L’Europe taille en pièces l’Education nationale

Enseignement aux jeunes migrants
vendredi 20 janvier 2006
mis à jour lundi 13 février 2006

Si vous voulez dépecer un mammouth sans qu’il s’en aperçoive, il vaut mieux l’attaquer par les extrémités. Arrachez-lui un ongle, par exemple. C’est ce qui est en train de se passer dans l’académie de Rouen avec l’enseignement aux jeunes migrants.

Le service rectoral qui s’occupe de la scolarisation des primo-arrivants, le CASNAV, n’avait plus de quoi financer ses actions pour 2005-2006. Quand il y a des coupes claires dans le budget de l’académie, on taille d’abord sur les marges ; classique, quoi... Les classes de Français Langue Étrangère, par exemple, risquaient ainsi de fermer purement et simplement.
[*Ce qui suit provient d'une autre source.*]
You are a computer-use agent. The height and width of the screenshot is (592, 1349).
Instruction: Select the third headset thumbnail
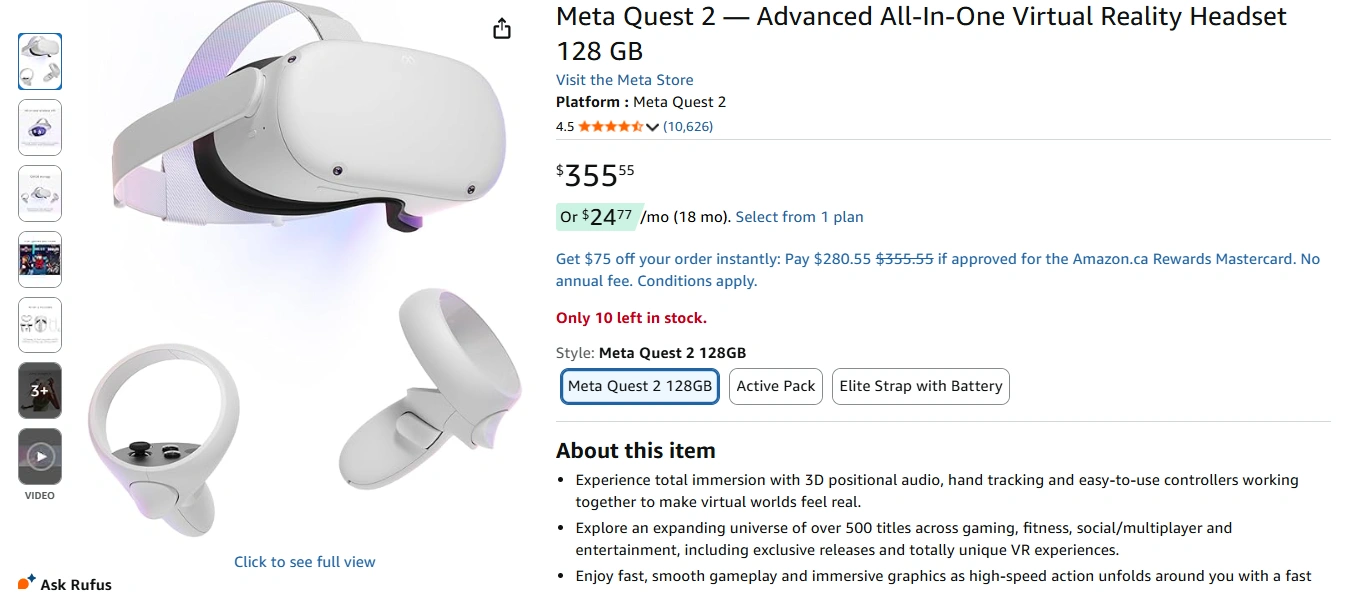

Là-dessus, quelqu’un a eu l’idée “salvatrice” : faire appel au Fonds Social Européen. Celui-ci a en effet accepté de financer les actions du CASNAV jusqu’à 45% (excusez du peu !). Mais voilà, il y a une condition : le FSE entend contrôler au plus près l’utilisation de ses fonds. En bonne logique libérale, pas question de les laisser à la libre disposition d’une bureaucratie inefficace de fonctionnaires trop payés, non mais ! Donc, pour faire moins de bureaucratie, on invente un nouvel organisme de contrôle, le GIP, dépendant du rectorat mais fonctionnant comme un cabinet d’audit privé auquel le FSE daigne confier la défense de ses intérêts... tout en le plaçant lui-même, pour plus de sûreté et moins de tracasserie administrative, sous le contrôle de la Direction Régionale du Travail, de l’Emploi et de la Formation Professionnelle (DRTEFP, antenne régionale du ministère du Travail). Vous avez suivi ? Ah oui, au fait, GIP ne veut pas dire Groupe d’Intervention Policière, ni Gestion d’Intérêts Phynanciers, comme aurait dit le père Ubu, mais Groupement d’Intérêt Public.

Le GIP, comme tout organe comptable, fonctionne par année civile et non par année scolaire. Assurer les enseignements pour la rentrée est le cadet de ses soucis. La lourdeur des contrôles est telle qu’il a fallu attendre novembre, voire décembre, pour recruter les enseignants (vacataires, bien sûr !) et les coordonnateurs nécessaires au fonctionnement. De plus, rien n’oblige le FSE à reconduire le projet. Les enseignements commencés pourraient donc très bien
s’interrompre en cours d’année scolaire. Ainsi, l’idée même de continuité du service public disparaît, écrabouillée par la dictature des chiffres.

Toujours dans le souci d’éviter la paperasserie, si nuisible dans la fonction publique, le GIP a décidé de remplacer les feuilles d’appel en usage dans les collèges par ses propres formulaires : trois formulaires différents à fournir par chaque enseignant vacataire pour chaque heure de cours, une fiche d’émargement avec les noms des élèves, une fiche de renseignements comptables, plus une autre fiche de renseignements. Autre joyeuseté : le tarif horaire des vacations ne dépend pas de la qualification de l’intervenant mais... du niveau scolaire des élèves !

Et ce n’est pas tout. En plus des inspections par les IPR ou IEN, les enseignants titulaires et vacataires pourront également être visités dans leurs classes par des contrôleurs de la DRTEFP ! Cette fois, aucun doute, c’est bien le statut qui est piétiné. Évidemment, les enseignants concernés se sont émus de ce flicage ainsi que de celui de leurs élèves. Car quand on travaille avec de jeunes migrants, on craint aussitôt que cela serve à la traque des sans papiers. Ils ont donc refusé d’utiliser ces maudits formulaires malgré la menace de suspendre les financements. Une intersyndicale doit se réunir pour les aider à résister à ce début de démantèlement du service public d’éducation. En tout cas, ils peuvent compter sur le soutien de Sud éducation Haute Normandie.